This partnership supports Lavazza’s B2B and direct-to-consumer ecommerce and retail operations, with a planned phased rollout spanning from 2026 into 2027.

Currently operational in select markets, the B2B channels are active in the United States, while D2C channels are functioning in the United Kingdom and Australia. These initial deployments contribute to a wider consolidation effort aimed at simplifying payment management across multiple countries and building a scalable infrastructure for international growth.

Phased expansion strategy

For B2C operations, Italy is set to go live in the latter half of 2026, followed by the United States and Germany by year-end. On the B2B side, Australia, the UK, France, and Denmark are targeted for activation in the fourth quarter of 2026. The rollout will continue into 2027, with plans to integrate B2B payment systems in Germany and B2C payments in France.

By consolidating payment operations onto a single platform, Lavazza hopes to achieve a unified view of transaction data across retail, ecommerce, and B2B channels.
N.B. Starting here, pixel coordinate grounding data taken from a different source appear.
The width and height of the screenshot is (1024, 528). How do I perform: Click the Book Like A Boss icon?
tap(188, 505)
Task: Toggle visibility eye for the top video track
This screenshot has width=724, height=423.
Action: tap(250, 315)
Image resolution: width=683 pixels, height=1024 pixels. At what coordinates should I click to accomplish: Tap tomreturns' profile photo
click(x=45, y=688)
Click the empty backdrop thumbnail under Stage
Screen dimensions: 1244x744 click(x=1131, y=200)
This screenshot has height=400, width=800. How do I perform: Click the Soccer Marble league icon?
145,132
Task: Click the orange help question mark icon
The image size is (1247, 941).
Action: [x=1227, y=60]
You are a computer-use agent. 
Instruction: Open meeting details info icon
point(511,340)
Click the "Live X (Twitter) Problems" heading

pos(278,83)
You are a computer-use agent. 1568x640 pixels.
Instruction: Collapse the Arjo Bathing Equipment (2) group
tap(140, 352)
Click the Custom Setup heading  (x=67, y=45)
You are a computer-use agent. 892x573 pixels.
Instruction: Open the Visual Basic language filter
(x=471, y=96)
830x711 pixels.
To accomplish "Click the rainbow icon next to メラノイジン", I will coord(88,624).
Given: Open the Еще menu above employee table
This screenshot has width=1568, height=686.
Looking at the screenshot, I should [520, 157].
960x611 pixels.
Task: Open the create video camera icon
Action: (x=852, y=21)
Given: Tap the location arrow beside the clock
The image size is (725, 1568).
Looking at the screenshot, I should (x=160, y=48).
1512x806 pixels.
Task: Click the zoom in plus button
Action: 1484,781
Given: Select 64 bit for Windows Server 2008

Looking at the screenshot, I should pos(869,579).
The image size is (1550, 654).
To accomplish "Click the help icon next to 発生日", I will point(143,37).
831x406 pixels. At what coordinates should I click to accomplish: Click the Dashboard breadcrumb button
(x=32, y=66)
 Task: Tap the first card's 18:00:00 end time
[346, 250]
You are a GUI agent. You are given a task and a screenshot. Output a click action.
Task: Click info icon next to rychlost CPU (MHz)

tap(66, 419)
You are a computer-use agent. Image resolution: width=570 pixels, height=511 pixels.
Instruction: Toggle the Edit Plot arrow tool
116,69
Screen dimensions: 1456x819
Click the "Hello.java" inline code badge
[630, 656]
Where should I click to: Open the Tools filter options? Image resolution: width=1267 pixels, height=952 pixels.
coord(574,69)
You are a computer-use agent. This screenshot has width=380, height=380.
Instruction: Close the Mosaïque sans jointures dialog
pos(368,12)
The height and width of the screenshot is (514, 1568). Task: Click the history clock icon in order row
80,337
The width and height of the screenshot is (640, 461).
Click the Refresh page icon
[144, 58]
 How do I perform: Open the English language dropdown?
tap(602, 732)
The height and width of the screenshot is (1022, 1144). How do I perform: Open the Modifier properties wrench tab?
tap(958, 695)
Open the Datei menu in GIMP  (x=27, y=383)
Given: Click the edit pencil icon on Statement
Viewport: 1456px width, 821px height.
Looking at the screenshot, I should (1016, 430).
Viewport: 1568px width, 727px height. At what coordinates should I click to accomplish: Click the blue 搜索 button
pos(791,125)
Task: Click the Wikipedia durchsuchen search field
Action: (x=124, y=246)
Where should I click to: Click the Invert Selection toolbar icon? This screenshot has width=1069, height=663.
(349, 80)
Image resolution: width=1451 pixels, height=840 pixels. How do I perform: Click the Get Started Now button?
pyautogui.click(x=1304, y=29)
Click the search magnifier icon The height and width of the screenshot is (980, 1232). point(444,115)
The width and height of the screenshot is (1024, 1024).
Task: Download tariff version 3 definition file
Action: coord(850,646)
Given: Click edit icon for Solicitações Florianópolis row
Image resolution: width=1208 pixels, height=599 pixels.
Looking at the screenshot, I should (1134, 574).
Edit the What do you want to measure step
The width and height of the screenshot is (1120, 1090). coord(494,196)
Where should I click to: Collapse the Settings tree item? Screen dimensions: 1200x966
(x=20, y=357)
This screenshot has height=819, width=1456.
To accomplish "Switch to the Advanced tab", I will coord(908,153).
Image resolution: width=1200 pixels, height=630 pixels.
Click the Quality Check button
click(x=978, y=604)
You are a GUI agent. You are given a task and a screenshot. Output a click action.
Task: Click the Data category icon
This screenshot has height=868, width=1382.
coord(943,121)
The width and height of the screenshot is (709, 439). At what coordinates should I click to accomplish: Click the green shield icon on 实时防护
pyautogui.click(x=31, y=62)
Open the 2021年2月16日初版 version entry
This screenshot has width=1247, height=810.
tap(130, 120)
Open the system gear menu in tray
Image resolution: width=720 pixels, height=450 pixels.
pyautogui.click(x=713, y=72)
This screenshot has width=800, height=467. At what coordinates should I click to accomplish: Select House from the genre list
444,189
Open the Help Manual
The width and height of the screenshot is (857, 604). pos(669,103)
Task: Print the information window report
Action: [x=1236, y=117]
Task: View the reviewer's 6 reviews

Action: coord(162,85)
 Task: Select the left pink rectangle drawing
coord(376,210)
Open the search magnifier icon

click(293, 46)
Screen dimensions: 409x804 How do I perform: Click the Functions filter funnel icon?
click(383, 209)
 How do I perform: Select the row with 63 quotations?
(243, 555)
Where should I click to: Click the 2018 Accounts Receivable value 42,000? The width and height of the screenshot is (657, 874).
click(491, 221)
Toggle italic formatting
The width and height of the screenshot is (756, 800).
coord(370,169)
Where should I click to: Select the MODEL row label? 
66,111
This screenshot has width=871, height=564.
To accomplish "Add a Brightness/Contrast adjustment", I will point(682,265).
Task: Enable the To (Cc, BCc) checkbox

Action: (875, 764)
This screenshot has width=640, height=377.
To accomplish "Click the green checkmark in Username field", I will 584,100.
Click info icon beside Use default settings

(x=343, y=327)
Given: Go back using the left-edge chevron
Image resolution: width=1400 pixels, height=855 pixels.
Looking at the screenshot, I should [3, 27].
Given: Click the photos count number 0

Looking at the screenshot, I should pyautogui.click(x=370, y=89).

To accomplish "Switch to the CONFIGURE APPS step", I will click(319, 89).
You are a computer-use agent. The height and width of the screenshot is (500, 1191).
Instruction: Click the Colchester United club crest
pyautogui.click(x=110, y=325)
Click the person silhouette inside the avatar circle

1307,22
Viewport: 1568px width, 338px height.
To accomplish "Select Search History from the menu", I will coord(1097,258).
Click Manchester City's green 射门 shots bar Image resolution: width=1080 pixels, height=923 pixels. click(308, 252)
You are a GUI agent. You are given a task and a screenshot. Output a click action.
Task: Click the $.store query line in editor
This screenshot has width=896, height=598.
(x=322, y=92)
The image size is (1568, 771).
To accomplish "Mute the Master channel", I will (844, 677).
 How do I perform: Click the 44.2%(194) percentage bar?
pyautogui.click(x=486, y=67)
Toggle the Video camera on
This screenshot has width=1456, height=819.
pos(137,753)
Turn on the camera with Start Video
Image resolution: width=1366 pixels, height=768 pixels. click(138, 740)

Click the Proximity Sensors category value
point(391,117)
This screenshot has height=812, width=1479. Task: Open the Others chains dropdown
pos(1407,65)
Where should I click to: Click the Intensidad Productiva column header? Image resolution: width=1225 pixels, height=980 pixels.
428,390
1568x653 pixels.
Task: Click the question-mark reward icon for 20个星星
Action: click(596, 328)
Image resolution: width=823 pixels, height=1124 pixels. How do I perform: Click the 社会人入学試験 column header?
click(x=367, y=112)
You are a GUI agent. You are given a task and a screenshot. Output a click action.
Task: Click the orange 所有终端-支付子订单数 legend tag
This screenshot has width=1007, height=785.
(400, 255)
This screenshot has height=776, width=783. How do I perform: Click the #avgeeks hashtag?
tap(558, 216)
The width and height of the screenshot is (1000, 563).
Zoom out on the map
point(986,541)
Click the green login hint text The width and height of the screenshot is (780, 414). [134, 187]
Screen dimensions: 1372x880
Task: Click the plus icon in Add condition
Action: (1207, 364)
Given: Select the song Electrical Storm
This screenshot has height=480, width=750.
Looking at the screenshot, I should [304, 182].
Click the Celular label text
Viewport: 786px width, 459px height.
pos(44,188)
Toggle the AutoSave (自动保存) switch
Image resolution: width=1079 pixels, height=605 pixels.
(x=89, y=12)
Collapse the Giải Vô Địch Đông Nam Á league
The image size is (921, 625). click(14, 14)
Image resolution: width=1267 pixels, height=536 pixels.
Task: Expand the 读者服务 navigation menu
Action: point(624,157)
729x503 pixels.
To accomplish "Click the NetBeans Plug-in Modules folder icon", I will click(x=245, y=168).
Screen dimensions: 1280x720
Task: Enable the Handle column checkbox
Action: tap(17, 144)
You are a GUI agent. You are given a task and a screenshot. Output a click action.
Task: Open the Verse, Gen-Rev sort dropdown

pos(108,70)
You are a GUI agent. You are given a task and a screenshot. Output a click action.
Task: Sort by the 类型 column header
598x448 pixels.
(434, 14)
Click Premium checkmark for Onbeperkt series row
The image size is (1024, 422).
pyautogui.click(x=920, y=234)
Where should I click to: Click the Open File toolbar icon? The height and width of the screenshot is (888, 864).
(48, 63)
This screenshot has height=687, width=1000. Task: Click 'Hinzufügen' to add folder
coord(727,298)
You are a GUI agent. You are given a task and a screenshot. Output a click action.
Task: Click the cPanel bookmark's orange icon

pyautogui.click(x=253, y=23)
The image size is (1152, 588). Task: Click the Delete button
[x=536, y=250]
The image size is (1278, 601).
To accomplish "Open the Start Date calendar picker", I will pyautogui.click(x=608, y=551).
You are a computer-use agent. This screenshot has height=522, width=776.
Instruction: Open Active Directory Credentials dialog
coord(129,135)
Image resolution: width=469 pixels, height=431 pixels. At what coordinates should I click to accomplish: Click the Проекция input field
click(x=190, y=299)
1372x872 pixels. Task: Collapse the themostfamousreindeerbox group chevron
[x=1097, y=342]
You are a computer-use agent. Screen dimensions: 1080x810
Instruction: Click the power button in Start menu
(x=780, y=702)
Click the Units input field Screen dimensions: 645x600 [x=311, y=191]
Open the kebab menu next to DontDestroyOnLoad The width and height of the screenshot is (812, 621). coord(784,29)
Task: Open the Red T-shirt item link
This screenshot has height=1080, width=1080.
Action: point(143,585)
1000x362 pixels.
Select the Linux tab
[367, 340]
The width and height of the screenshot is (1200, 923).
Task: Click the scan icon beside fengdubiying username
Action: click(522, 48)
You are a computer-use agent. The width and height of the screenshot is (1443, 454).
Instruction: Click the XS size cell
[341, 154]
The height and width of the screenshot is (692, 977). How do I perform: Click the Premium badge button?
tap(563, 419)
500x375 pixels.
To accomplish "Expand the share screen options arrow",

This integration is intended to bolster security standards and ensure consistency across customer touchpoints as the brand expands internationally.

Adyen’s platform is designed to manage cross-channel payment flows, linking in-store, online, and B2B payments within a unified architecture. For a company with operations spanning multiple geographies and distinct consumer and trade channels, this consolidation reduces reliance on fragmented local solutions and simplifies reconciliation processes.

The collaboration between Lavazza and Adyen aligns with broader trends in the payment industry, where multinational consumer brands increasingly seek to centralize their payment infrastructure. This approach provides clearer commercial insights and supports more consistent customer experiences across different markets, which is crucial for brands managing both retail and wholesale distribution at scale.

According to Roelant Prins, Chief Commercial Officer of Adyen, linking retail, ecommerce, and B2B channels globally allows Lavazza to transform fragmented data into a more coherent commercial perspective. The phased approach enables market-by-market rollout while maintaining operational continuity.